Прежде чем приступить к изложению юнговских взглядов на религию, необходимо, видимо, критически оценить эти методологические предпосылки. Позиция Юнга в вопросе об истине вызывает сомнения. Он утверждает, что «истина есть факт, а не суждение», что «слон истинен, потому что существует» ***, но забывает, что истина всегда с необходимостью принадлежит суждению, а не явлению, которое мы воспринимаем с помощью чувств и обозначаем словесным символом. Юнг утверждает, что идея «психологически истинна, поскольку существует». Но идея «существует» независимо от того, является она заблуждением или же соответствует факту. Существование идеи еще не означает, что она «истинна». Практикующий психиатр даже не сможет работать, не принимая во внимание истинность идеи, то есть ее отношение к явлениям, которые она стремится изобразить. Иначе он не мог бы судить о галлюцинации или параноидальной системе идей. Но подход Юнга неприемлем не только с точки зрения психиатрии: это — проповедь релятивизма, который, хотя на поверхности и более дружелюбен к религии, чем взгляды Фрейда, по духу своему фундаментально противоположен таким религиям, как иудаизм, христианство и буддизм. Для этих религий поиск истины является одной из главных добродетелей и обязанностей человека, они настаивают на том, что их учения, добытые откровением либо одной силой разума, подчиняются критерию истинности.

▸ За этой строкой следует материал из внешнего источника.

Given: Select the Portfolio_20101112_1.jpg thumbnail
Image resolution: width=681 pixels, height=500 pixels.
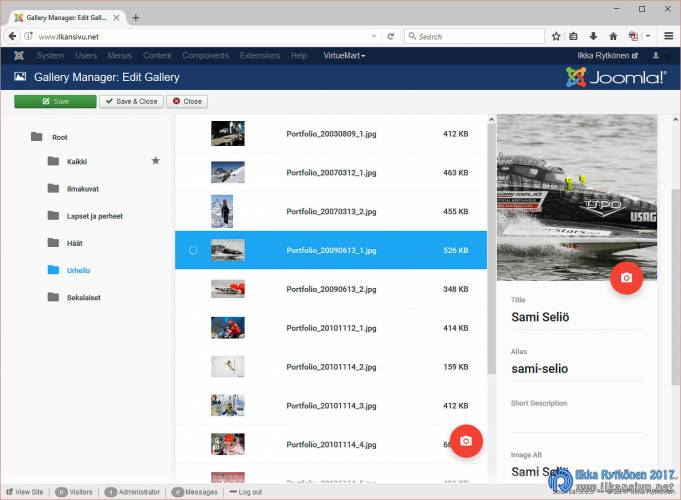Looking at the screenshot, I should pyautogui.click(x=228, y=328).
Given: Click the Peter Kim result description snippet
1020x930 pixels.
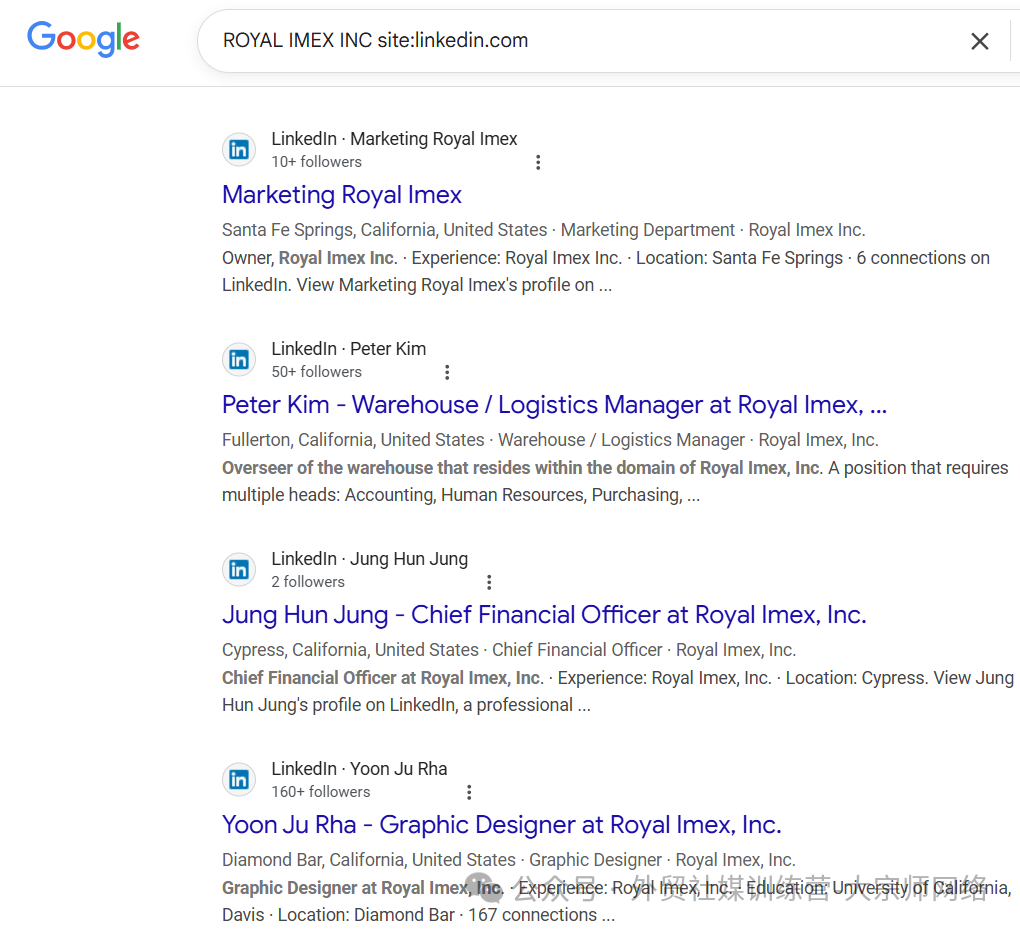Looking at the screenshot, I should tap(614, 481).
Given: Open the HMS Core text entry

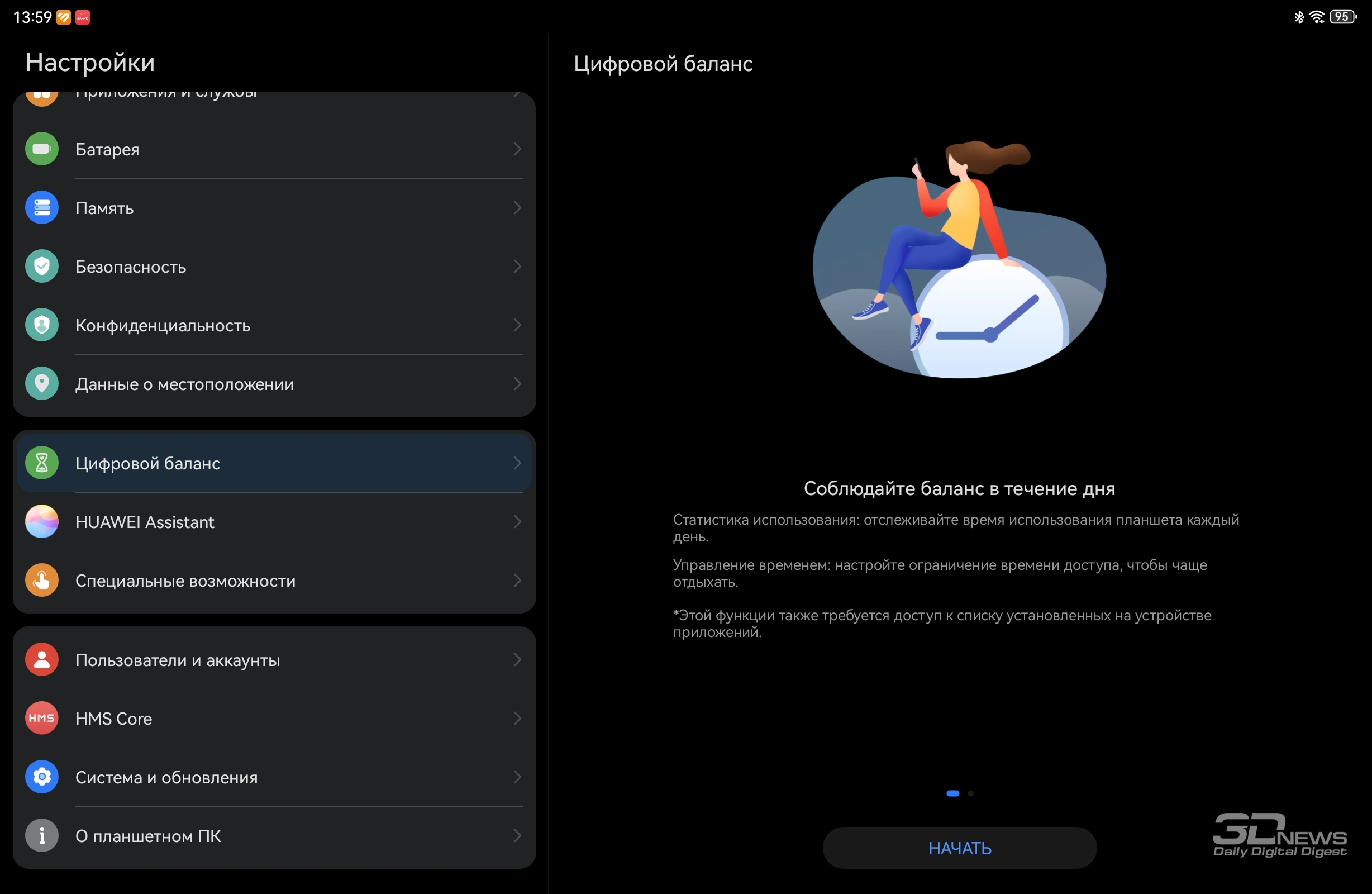Looking at the screenshot, I should coord(113,719).
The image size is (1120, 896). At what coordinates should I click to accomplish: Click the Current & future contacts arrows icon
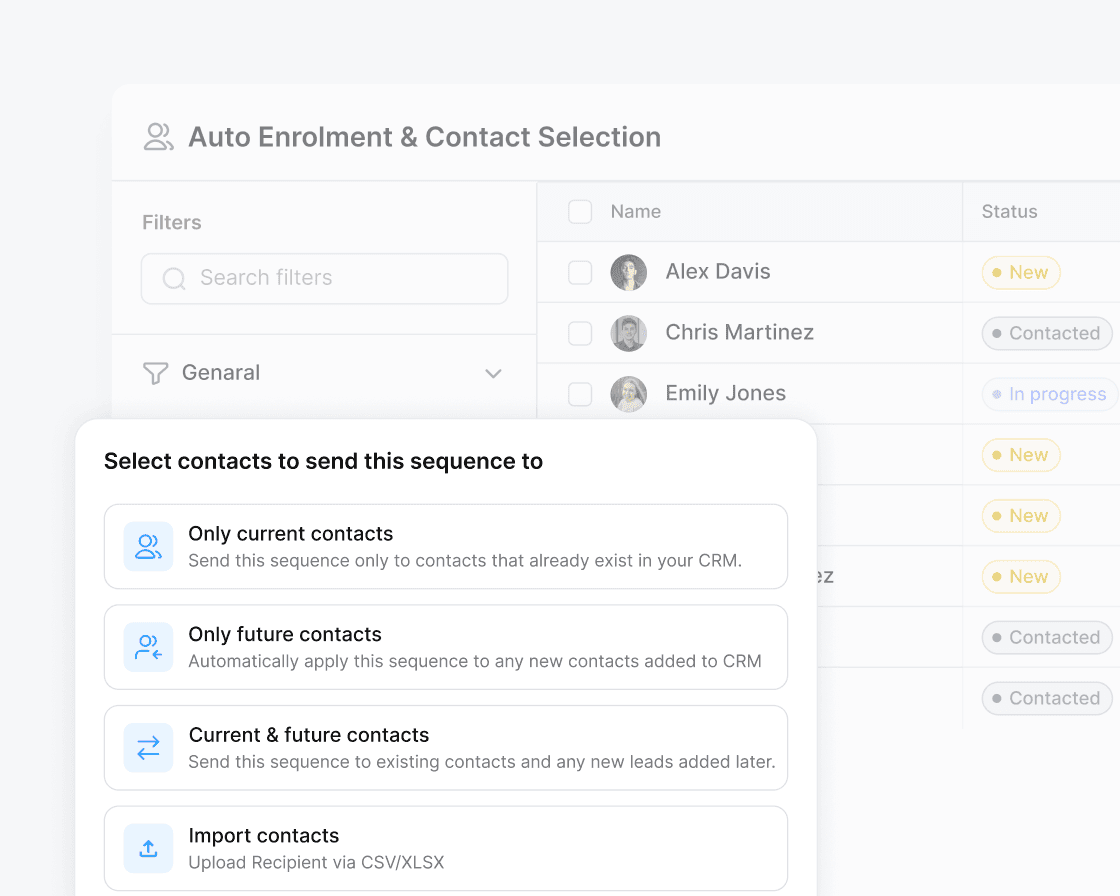148,748
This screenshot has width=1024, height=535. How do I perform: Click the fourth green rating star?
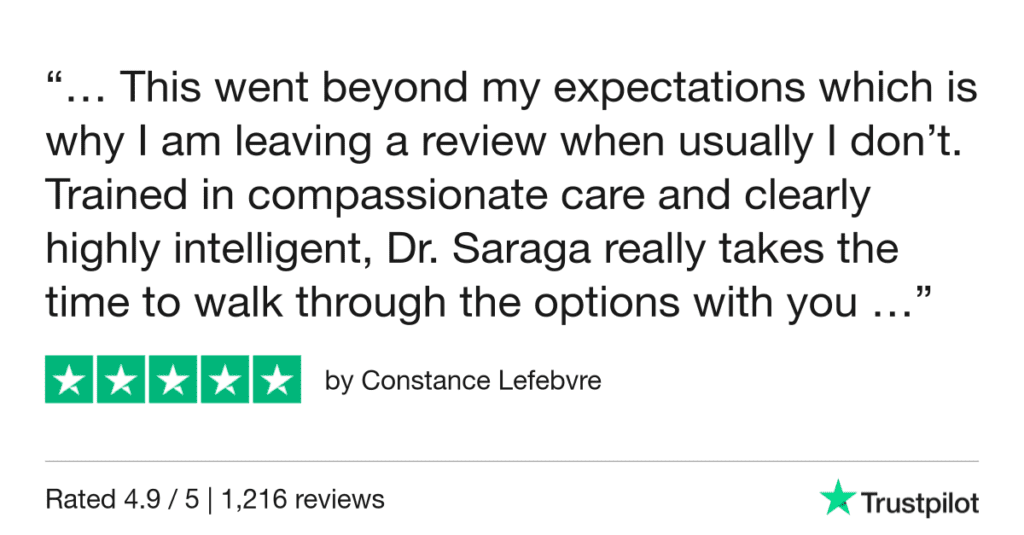tap(224, 379)
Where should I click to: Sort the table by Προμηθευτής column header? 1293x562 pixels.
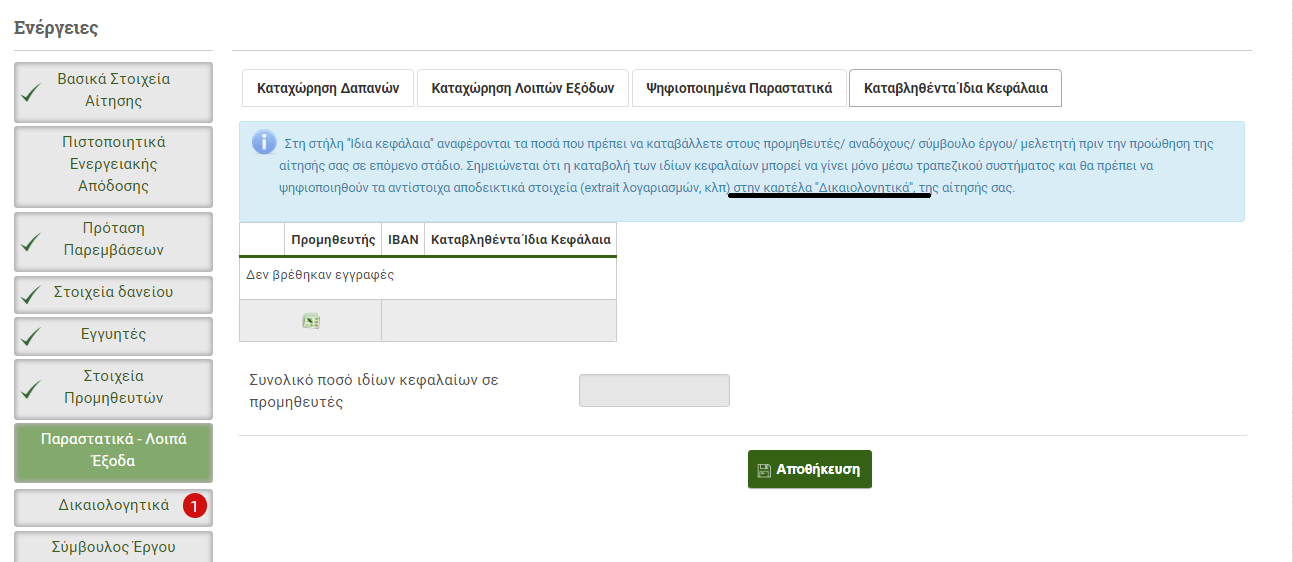tap(333, 240)
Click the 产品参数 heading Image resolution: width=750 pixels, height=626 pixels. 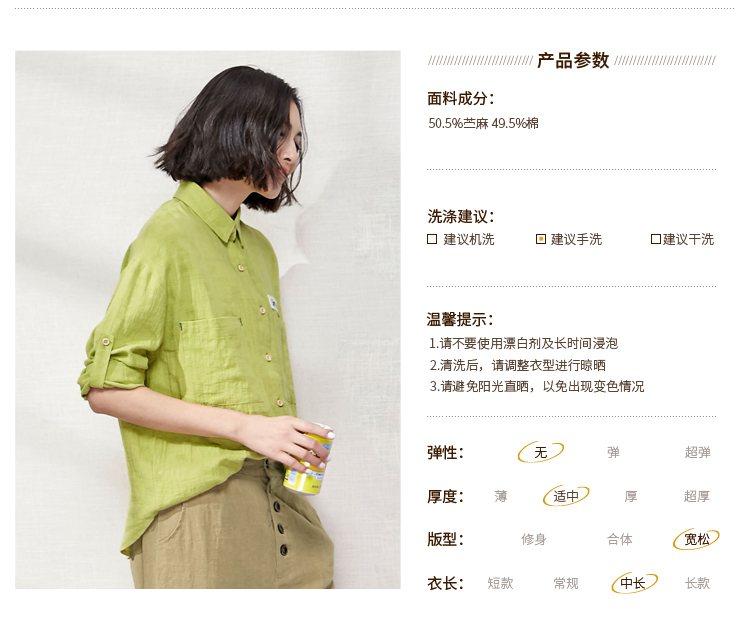coord(573,61)
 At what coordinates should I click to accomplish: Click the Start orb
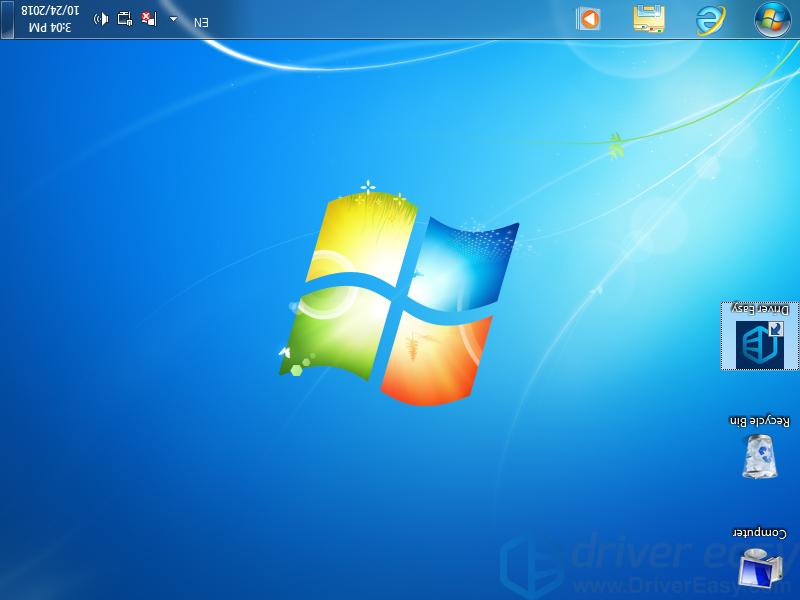point(770,17)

Юнг, конечно, видит трудности своей позиции, но, к сожалению, способ, которым он их разрешает, тоже оказывается негодным. Юнг различает существование «субъективное» и «объективное», несмотря на известную ненадежность таких терминов. Он, видимо, имеет в виду, что объективное является более правильным и истинным, чем что-то субъективное. Его критерий для различения субъективного и объективного состоит в следующем: имеется идея у одного только индивида, или же она разделяется обществом? Но разве мы не были свидетелями folie a millions, безумия больших групп людей в наш век? Разве мы не видели, что миллионы, движимые иррациональными страстями, могут верить в идеи, которые носят не менее галлюцинаторный и иррациональный характер, чем идеи одного-единственного индивида? Какой же тогда смысл говорить, что они «объективны»? По сути, этот критерий для различения субъективного и объективного — тот же релятивизм, о котором шла речь выше. Точнее, это социологический релятивизм, который считает принятие идей сообществом критерием ее значимости, истинности или объективности.